Chapter 7

297 19 0
                                    

Chenle melihat ke arah jam dinding yang ada dikamar Asahi. Jam baru menunjukkan pukul 5 lebih sedikit.

Dia menoleh ke arah kasur lain. Mendengus pelan melihat kedua sahabatnya masih tertidur. Sahabat? Ya, Chenle kini sudah menganggap Beomgyu sebagai sahabatnya.

Chenle memutuskan untuk pergi ke dapur saja karena kebetulan dia sedang haus.

Langkahnya terhenti ketika dia mrlihat Nyonya Hamada berada di dapur bersama pelayan lain tengah memasak.

"Ah. Kau cepat sekali bangunnya Chenle." Chenle hanya tersenyum tipis. Baginya bangun jam 5 itu kesiangan.

Nyonya Hamada mematikan kompor. Dia sudah selesai memasak, sisanya tinggal pelayan yang berbuat. Dia ingin berbincang hangat dengan salah satu sahabat anak nya itu.

Nyonya Hamada memberi kode agar mengikuti dirinya kepada Chenle. Mereka kini duduk digazebo keluarga Hamada.

"Sini Chenle." Chenle menurut untuk duduk disamping Nyonya Hamada.

Nyonya Hamada mengelus surai Chenle dengan lembut. Chenle mematung, dia jadi teringat kepada mendiang ibunya.

Dia menginginkan hal seperti ini dulu. Inilah yang Chenle kecil selalu dambakan.

Hingga tanpa sadar kelopak matanya berkaca-kaca, berkedip saja dapat dipastikan air matanya akan tumpah.

"Jangan ditahan. Keluarkan saja air mata mu."

Chenle tersenyum tipis dan menggeleng pelan. Dia mengusap kedua matanya dan menetralkan deru nafasnya. Hingga ucapan Chenle berikutnya membuat Nyonya Hamada tak bergeming.

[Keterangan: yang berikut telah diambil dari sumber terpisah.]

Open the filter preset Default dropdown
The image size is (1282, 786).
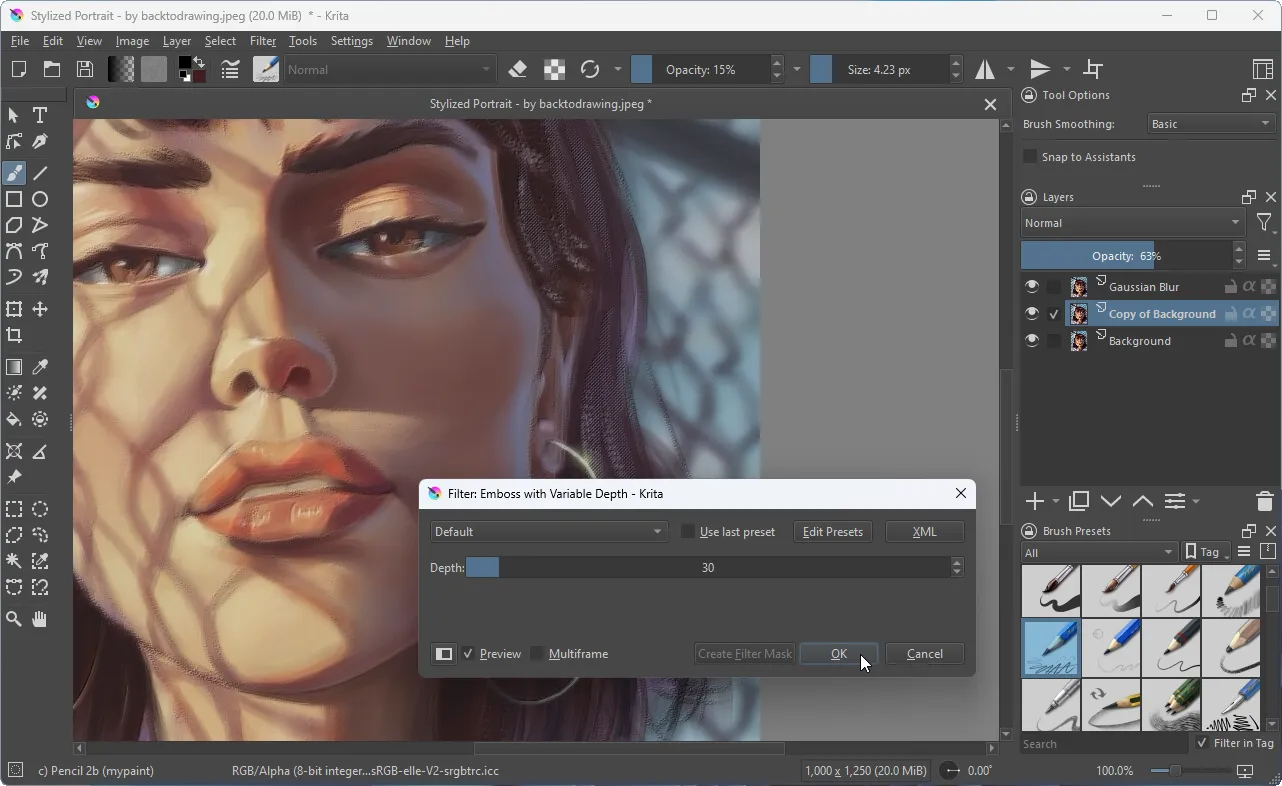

"Eomma pernah berkata, jangan pernah menangis untuk mengambil simpati orang lain atau untuk menunjukkan sisi lemah kita."

*****

Sekolah diliburkan. Ah rasanya Chenle senang sekali. Remaja itu kini sudah berada dirumahnya kembali. Sudah sepi dan itu cukup melegakan untuk Chenle, setidaknya dia ingin bersantai-santai untuk hari ini.

Sementara itu, Jeno berdiam diri dikamarnya. Aktivitas yang dia lakukan hanya sebatas membaca buku-buku koleksinya, buku tentang perbisnisan dan perekonomian lebih dominan dibaca oleh Jeno.

Dulu ketika diajak untuk bekerja diperusahaan ayah nya oleh Mark, Jeno selalu menolak dan berkata ingin berkerja yang lain saja, bukannya mendapatkan pekerjaan justru Jeno malah sering pergi ke tempat pergulatan. Tempat dia menyalurkan emosinya

Jeno tau semuanya pergi karena mereka saat ini tengah sibuk. Untuk Chenle? Jeno rasa anak itu juga tidak ada dirumah. Jeno sendiri juga tidak tau jalan pikiran anak itu. Anak itu, terkadang perhatian dan terkadang bersikap tidak peduli pada sekitar.

Tapi hari ini, adik nya yang satu itu tiba-tiba menghampiri dia ke kamarnya dan mengajak dia untuk berkeliling dihari yang masih terbilang pagi.

Mereka hanya berkeliling dilingkungan sekitar rumah, karena suasana yang sepi. Membuat mereka dilingkupi rasa tenang, jikalau boleh mengatakan hal yang sebenanrnya. Jeno dan Chenle sama-sama merasakan deja vu sekarang ini.

"Apa kau merindukan berjalan-jalan seperti ini? Dulu kau selalu memintanya kepada appa." ucap Chenle disela-sela perjalanan mereka yang membuat Jeno tersentak kecil.

Dapat dia simpulkan, Chenle selalu memperhatikan semua saudara nya sedari dulu. Bahkan hal ini yang terdengar sepele saja dia perhatikan.

Jeno mengangguk dan tersenyum miris. "Tapi selalu berakhir ahjumma Park lah yang selalu menemaniku,"

"Appa memang terkadang mengacuhkan anak-anaknya." lanjut Jeno.

Chenle terdiam cukup lama, "Kau benar."